Eu, a imagem e a palavra

André Soltau . Outono 2020

(Fotografia de André Soltau, que fez parte da exposição Histórias da Terra e circulou por SC no ano de 2000 compondo o catálogo de Artistas Blumenauenses no ano de 2001)


O que acontece internamente quando estamos diante de uma imagem?

Essa pergunta me acompanha desde que sou criança. Gostava de ver e rever, por horas, as velhas fotos guardadas por minha mãe em uma caixa de charutos cuidadosamente guardada no fundo de uma gaveta. Lugar sagrado que só poderia acessar com a autorização dela.

Anos depois, já na adolescência, tive um cunhado que fotografava casamentos, batizados e aniversários. Ganhava seu dinheiro fazendo fotos 3x4 e revelando em um laboratório fotográfico improvisado em um banheiro. Lugar mágico que levei anos para ter autorização de entrar, usar e trabalhar com os líquidos que davam vida às imagens.

Essa breve trajetória até a adolescência foi o suficiente para que eu me tornasse um profundo admirador (e colecionador) de imagens que me emocionam, alimentam e inspiram. Como assim? Como pode uma imagem alimentar? Como os traços de uma imagem podem emocionar ou inspirar? Estar diante de uma imagem (seja ela fotografia, colagem, pintura em tela ou até mesmo um filme) é estar diante do tempo.

Conto a vocês qual o significado dessa afirmação para um escritor como eu.

O tema de uma imagem pode ser privado de alguns sentidos, não podemos tocá-lo, cheirá-lo ou sentir o sabor. Mas digo que a imagem move nesse escritor o que é fundamental para a criação literária: construir espaços, cenários, figurinos, comportamentos ou hábitos exóticos ou pretéritos. Pronto, acontece o encontro.

A imagem provoca no escritor pensamentos e ativa a memória. As imagens provocam em mim a necessidade de dar sentidos, uma espécie de ponto de interrogação que, além de mexer com meus sentidos, provoca a imaginação. Claro que meu olhar nunca é neutro. O que veja diz muito mais de mim do que apenas da imagem. Me (re)conheço diante de uma imagem.

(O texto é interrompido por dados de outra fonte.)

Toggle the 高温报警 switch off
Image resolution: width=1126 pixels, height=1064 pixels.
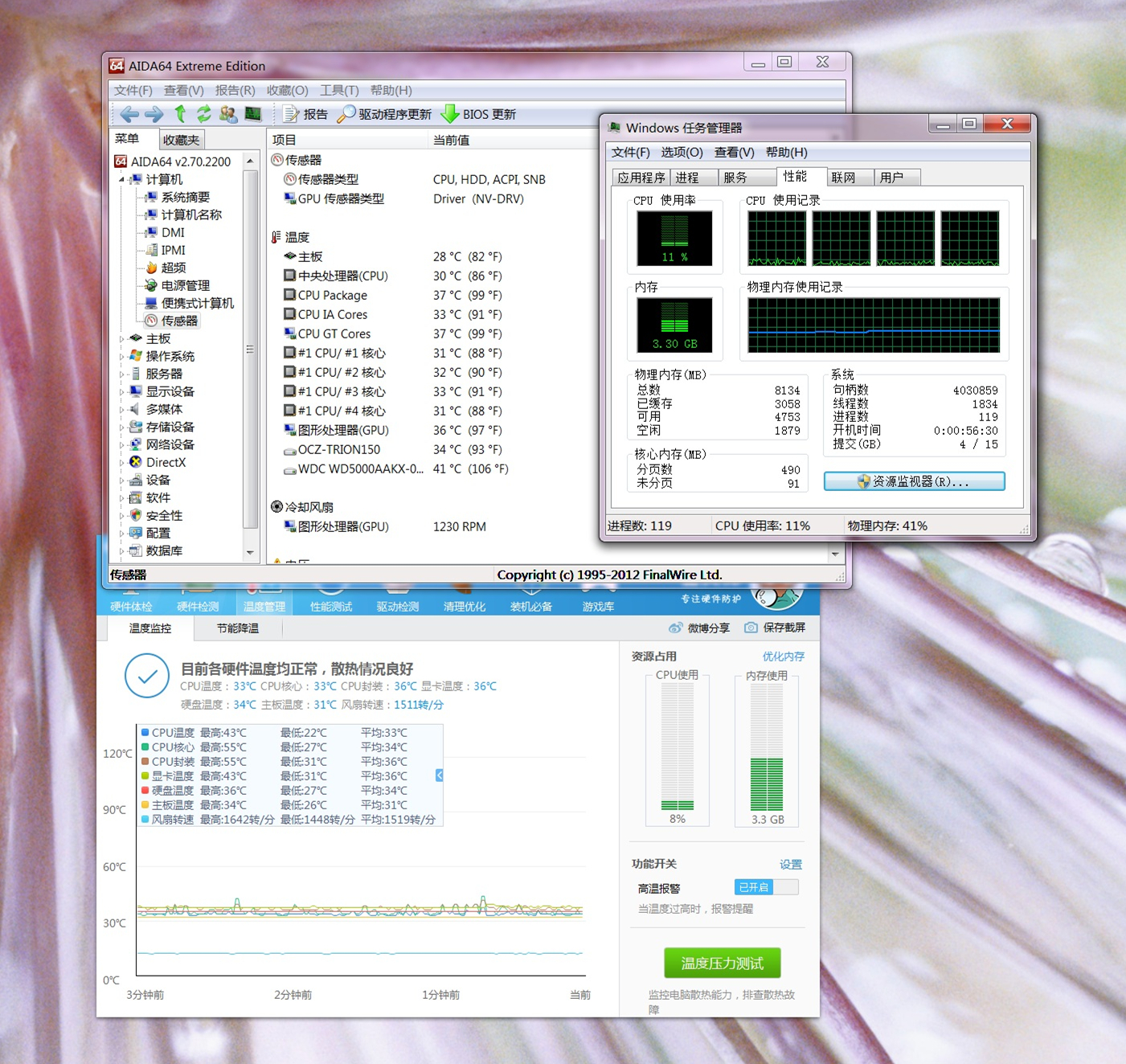pos(766,886)
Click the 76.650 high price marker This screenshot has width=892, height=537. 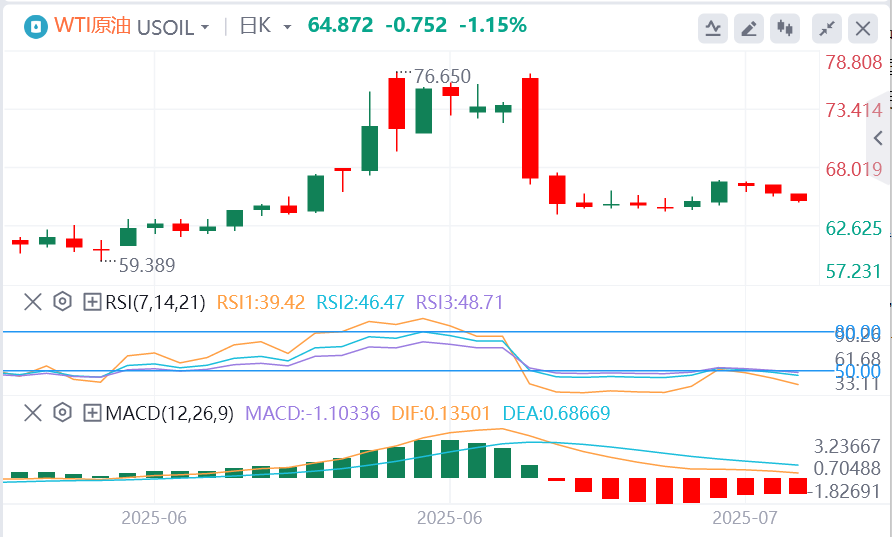(x=440, y=77)
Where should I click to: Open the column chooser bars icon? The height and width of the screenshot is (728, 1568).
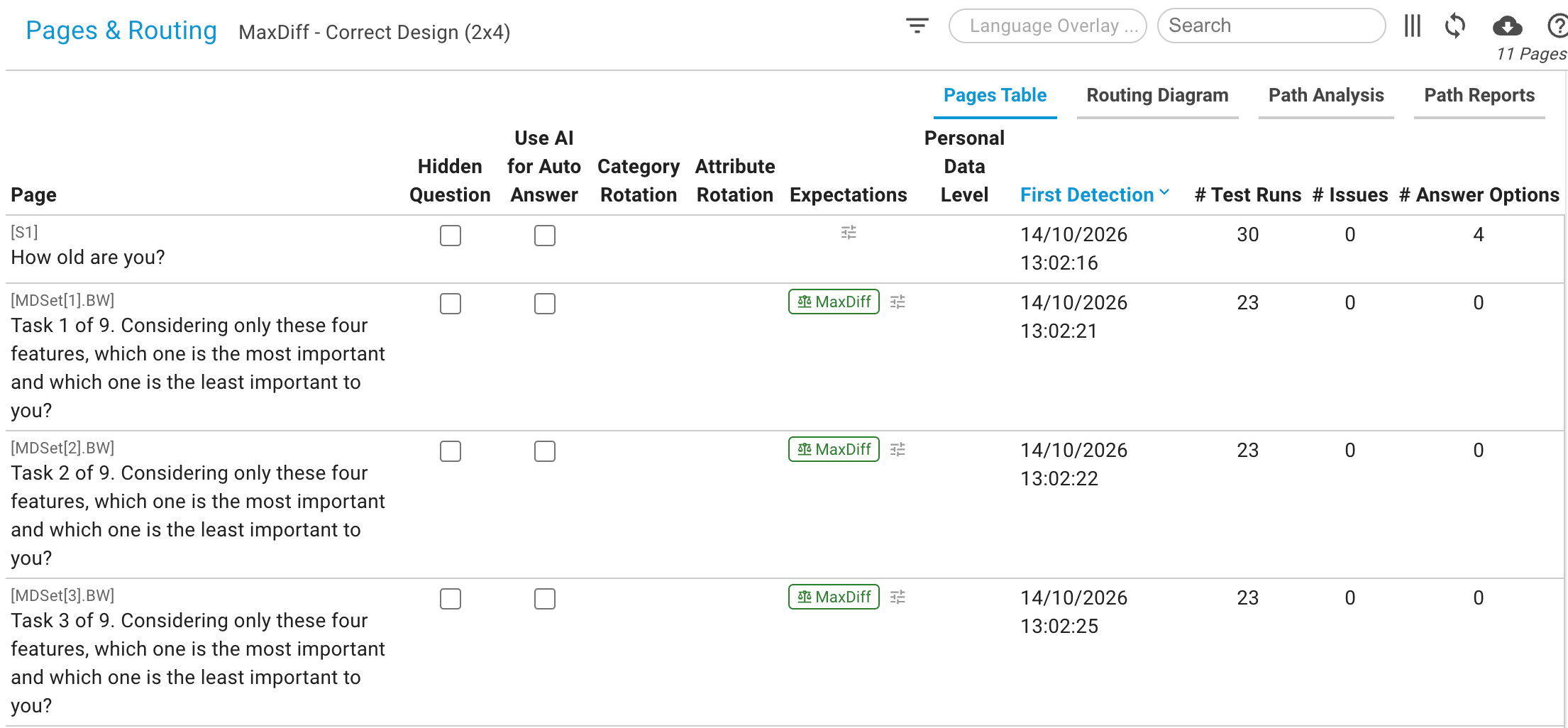coord(1412,26)
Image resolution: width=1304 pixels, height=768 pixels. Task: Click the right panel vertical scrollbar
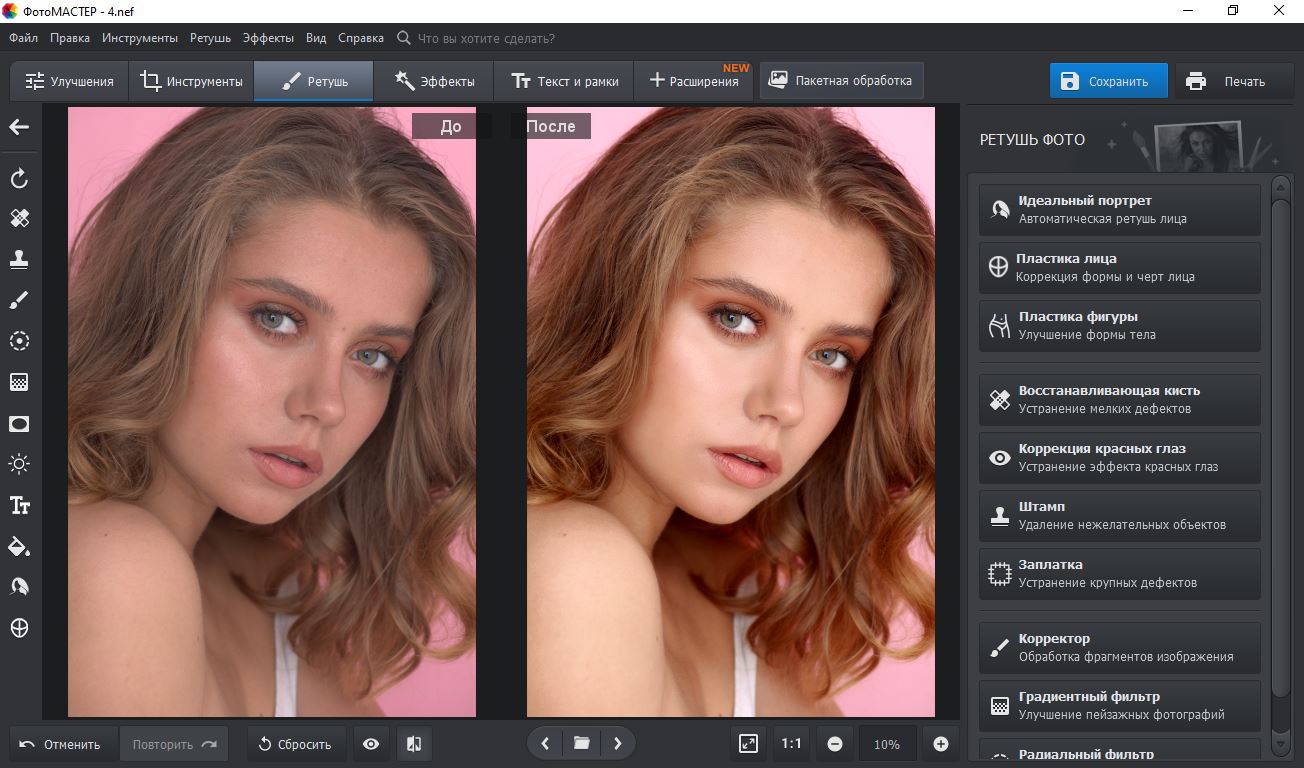[x=1280, y=440]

Esse processo de estar envolvido de imagens, colecionar pastas com materiais que sempre revisito, quadro em paredes, trabalho com fotografia analógica e ensaio para pintar telas alimenta ( e muito) minha escrita que busca aromas, texturas e sons. Descrevo uma situação como se estivesse diante de um belo quadro. Procuro formular parágrafos como se estivesse admirando uma fotografia feita com esmero para registrar exatamente o que o olho vê.

Fotografias que inspiram contos, telas que provocam poesias, a cidade e suas esquinas que alimentam crônicas. Essa é a dinâmica do escritor quando está diante de uma imagem.

Não posso esquecer de dizer que o tempo de leitura de uma imagem é outro e exige mais do que tempo matemático. Exige um tempo de contemplação que está muito além do corre-corre diário. Exige que aprendamos a degustar o visto e, principalmente, que demos ouvidos aos pensamentos que chegam até nós quando estamos diante de uma imagem.

A minha escrita se alimenta na imagem assim como o eu-escritor revê conceitos após o encontro com algo que emociona.